Celle qui a tant pourfendu le premier ministre dans son combat pour empêcher la fermeture de l’hôpital francophone d’Ottawa, estime que «la plus grande bévue» du premier ministre a été d’avoir remis tous les pouvoirs entre les mains d’une commission de restructuration des soins de santé, sans même avoir songé à y nommer un seul francophone.

«Mike Harris a quand même fait du bien si on pense à la gestion scolaire» reconnaît Mme Lalonde. Elle souhaite maintenant que le prochain chef du gouvernement partage la vision d’un pays avec deux peuples fondateurs. «Mike Harris a été une personne qui nous a très mal compris.»

Le président de l’Association canadienne-française de l’Ontario (ACFO) est plutôt indifférent au départ de Mike Harris. : «Ça m’est égal. C’est le même parti au pouvoir avec la même philosophie» réagit Jean-Marc Aubin.

Il qualifie «d’équilibré» le bilan de Mike Harris en ce qui concerne les dossiers francophones. La gestion scolaire à la grandeur de la province et l’adoption récente d’une loi reconnaissant le drapeau franco-ontarien comme symbole officiel de la communauté francophone sont deux contributions positives, alors que «l’entêtement» du gouvernement dans le dossier Montfort et le refus d’adopter une loi faisant d’Ottawa une capitale officiellement bilingue sont deux taches au dossier.

«Mike Harris n’est pas favorable aux francophones. Il y a en pas beaucoup dans le parti qui ont un penchant pour la cause francophone, mais il faut reconnaître qu’il y a des choses qui ont été faites.»

Finalement, le président de la Fédération des communautés francophones et acadiennes (FCFA), Georges Arès, souhaite que le prochain premier ministre fasse preuve d’une plus grande ouverture à l’endroit des Franco-Ontariens : «C’était pas vraiment un ami de la communauté.»

Comme tous les autres intervenants, il pense que Mike Harris «a fait certaines bonnes choses» pour les Franco-Ontariens, notamment en accordant la gestion scolaire.
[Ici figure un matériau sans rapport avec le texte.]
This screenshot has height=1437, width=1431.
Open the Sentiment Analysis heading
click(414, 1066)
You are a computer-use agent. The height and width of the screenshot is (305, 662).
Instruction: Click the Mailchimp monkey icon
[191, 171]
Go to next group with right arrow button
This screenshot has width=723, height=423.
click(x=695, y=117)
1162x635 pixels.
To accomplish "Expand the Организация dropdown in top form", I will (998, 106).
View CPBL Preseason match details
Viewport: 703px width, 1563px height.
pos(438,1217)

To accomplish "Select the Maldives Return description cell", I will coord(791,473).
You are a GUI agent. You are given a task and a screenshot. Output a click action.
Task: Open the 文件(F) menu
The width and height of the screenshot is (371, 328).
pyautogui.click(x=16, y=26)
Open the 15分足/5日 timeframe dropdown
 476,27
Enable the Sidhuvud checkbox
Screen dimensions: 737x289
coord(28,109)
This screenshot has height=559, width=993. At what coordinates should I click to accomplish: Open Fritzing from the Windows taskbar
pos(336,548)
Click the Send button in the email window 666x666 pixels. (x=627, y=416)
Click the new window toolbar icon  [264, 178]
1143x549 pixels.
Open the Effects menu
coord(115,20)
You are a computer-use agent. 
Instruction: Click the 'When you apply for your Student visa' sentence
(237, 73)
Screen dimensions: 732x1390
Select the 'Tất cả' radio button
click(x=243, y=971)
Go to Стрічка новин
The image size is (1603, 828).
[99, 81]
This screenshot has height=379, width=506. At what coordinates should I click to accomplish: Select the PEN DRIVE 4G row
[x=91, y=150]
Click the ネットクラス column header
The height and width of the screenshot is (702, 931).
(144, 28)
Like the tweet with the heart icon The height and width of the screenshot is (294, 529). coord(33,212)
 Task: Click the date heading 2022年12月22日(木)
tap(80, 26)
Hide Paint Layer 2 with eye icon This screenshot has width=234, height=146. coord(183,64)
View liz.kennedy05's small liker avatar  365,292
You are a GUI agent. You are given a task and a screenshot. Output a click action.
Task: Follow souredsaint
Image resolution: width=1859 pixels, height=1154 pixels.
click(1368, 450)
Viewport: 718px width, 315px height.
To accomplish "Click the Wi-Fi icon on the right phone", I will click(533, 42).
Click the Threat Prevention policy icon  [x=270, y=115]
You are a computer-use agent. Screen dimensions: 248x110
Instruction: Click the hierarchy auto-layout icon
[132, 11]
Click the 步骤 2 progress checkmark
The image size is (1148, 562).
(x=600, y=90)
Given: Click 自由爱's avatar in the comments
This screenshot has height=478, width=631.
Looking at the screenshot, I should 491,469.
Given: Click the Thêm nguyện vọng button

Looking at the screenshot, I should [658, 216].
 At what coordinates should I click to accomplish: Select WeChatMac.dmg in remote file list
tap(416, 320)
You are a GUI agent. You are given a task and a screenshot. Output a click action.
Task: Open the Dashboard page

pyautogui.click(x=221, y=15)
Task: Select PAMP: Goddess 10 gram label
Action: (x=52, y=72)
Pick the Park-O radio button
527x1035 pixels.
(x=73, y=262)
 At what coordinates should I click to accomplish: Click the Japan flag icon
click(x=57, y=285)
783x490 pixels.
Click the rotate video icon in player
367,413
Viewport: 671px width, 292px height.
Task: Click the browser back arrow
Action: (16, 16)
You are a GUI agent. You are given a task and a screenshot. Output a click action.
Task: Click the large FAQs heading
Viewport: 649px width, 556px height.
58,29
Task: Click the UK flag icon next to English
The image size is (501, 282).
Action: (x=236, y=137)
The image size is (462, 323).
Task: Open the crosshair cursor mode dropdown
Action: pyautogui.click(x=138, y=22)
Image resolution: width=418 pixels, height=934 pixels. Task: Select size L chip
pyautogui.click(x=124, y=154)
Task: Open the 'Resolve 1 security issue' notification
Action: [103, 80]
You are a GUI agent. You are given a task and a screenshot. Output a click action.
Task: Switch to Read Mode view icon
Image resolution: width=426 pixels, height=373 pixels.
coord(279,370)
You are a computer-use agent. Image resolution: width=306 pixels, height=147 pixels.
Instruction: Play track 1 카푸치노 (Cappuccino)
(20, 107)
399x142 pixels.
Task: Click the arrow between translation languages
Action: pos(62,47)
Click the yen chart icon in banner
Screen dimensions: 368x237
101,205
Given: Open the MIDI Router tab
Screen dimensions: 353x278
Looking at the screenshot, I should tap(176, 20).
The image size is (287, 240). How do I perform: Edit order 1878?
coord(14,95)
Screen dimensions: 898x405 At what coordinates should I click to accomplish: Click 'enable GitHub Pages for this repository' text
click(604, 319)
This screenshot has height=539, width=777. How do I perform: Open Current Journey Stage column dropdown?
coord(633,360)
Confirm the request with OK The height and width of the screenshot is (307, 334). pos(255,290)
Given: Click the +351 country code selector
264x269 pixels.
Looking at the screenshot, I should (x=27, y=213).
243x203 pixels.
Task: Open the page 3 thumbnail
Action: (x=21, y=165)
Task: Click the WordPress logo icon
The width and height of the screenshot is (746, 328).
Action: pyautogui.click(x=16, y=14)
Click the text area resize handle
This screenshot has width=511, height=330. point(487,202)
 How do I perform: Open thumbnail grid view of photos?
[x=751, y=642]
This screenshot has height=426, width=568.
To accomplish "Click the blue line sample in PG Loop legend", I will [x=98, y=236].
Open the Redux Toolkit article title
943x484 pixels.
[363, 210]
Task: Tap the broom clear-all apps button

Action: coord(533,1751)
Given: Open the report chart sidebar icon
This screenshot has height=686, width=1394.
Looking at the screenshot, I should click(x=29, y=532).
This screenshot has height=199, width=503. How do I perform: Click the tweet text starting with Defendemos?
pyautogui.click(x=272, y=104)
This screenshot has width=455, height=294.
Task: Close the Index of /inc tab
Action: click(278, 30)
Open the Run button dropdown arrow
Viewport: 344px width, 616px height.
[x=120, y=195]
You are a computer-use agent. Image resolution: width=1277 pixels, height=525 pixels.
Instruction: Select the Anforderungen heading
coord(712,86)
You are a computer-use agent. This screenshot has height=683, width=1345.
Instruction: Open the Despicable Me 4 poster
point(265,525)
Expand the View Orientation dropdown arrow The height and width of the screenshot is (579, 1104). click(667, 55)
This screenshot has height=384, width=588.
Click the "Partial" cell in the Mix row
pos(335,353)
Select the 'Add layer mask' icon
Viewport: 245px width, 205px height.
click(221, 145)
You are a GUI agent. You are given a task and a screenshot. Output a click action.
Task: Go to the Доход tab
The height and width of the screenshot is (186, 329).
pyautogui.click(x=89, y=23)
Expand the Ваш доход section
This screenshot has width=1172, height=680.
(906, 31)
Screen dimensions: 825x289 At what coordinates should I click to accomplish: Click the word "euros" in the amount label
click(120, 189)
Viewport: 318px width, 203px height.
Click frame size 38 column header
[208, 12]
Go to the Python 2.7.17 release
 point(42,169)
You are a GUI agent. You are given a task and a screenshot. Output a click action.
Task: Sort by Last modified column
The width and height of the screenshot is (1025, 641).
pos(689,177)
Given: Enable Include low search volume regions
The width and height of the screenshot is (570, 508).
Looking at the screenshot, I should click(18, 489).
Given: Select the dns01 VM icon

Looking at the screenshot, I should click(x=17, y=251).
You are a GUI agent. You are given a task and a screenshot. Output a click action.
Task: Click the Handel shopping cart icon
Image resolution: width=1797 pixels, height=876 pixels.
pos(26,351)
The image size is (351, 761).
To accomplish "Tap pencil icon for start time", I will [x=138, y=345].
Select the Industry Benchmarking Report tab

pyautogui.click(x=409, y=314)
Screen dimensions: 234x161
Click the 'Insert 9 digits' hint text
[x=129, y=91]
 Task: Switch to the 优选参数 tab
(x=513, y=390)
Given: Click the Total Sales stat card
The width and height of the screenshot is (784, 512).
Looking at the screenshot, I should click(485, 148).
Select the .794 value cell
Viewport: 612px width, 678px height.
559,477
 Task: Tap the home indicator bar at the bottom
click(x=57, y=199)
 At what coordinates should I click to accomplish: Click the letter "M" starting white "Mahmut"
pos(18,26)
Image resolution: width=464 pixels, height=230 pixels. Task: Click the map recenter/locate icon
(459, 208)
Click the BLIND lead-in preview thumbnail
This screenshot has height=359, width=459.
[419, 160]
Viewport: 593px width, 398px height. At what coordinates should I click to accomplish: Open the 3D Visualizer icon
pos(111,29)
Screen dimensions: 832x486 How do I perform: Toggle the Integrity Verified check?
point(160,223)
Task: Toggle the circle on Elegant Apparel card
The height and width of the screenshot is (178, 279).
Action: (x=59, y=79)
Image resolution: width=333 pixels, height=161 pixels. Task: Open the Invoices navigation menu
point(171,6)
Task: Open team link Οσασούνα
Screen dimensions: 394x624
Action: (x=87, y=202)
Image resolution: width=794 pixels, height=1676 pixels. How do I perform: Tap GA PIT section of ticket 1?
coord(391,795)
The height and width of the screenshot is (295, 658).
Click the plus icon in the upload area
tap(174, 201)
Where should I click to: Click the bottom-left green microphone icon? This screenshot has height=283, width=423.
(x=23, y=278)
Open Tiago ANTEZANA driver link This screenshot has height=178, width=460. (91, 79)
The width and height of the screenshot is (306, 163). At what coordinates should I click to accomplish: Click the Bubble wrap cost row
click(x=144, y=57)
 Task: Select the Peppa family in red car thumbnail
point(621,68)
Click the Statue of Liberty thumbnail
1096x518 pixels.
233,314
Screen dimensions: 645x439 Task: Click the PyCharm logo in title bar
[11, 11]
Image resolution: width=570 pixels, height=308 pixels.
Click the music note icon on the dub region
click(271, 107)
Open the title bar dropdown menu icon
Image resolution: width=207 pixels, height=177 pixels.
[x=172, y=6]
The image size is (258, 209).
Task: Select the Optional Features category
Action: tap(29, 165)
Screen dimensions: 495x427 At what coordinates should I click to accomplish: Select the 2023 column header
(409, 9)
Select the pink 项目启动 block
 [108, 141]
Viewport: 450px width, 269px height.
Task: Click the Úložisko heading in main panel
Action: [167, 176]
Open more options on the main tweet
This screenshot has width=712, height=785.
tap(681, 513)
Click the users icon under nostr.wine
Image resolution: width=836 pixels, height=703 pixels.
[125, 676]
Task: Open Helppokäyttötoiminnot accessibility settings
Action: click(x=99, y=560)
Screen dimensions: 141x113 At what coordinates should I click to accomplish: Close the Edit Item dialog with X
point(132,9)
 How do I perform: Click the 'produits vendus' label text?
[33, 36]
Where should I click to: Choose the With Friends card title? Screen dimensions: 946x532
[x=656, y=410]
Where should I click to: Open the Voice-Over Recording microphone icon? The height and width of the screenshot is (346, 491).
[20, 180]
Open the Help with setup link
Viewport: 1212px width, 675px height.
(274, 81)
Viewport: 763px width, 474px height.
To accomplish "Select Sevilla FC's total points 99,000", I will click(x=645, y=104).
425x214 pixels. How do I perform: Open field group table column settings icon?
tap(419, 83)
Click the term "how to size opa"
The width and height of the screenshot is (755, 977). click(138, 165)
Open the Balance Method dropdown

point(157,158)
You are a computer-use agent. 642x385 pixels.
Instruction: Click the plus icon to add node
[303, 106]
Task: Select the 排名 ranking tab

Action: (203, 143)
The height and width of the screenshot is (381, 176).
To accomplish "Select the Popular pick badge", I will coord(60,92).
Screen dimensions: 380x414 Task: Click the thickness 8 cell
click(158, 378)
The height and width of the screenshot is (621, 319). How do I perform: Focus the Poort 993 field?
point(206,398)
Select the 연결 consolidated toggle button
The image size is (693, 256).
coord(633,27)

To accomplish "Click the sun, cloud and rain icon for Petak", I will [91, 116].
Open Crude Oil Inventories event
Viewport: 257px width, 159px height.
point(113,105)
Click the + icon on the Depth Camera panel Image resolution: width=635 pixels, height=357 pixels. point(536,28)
Toutefois, dit-il «il a donné l’impression qu’il n’était pas prêt à protéger l’Hôpital Montfort.»

Il pense enfin que les organisations francophones de la province devrait saisir l’occasion qui se présente, pour sensibiliser le futur premier ministre et son gouvernement à la réalité francophone. Les autres provinces canadiennes, dit-il, font preuve d’une plus grande ouverture et sont davantage sensibles à cet aspect que l’Ontario.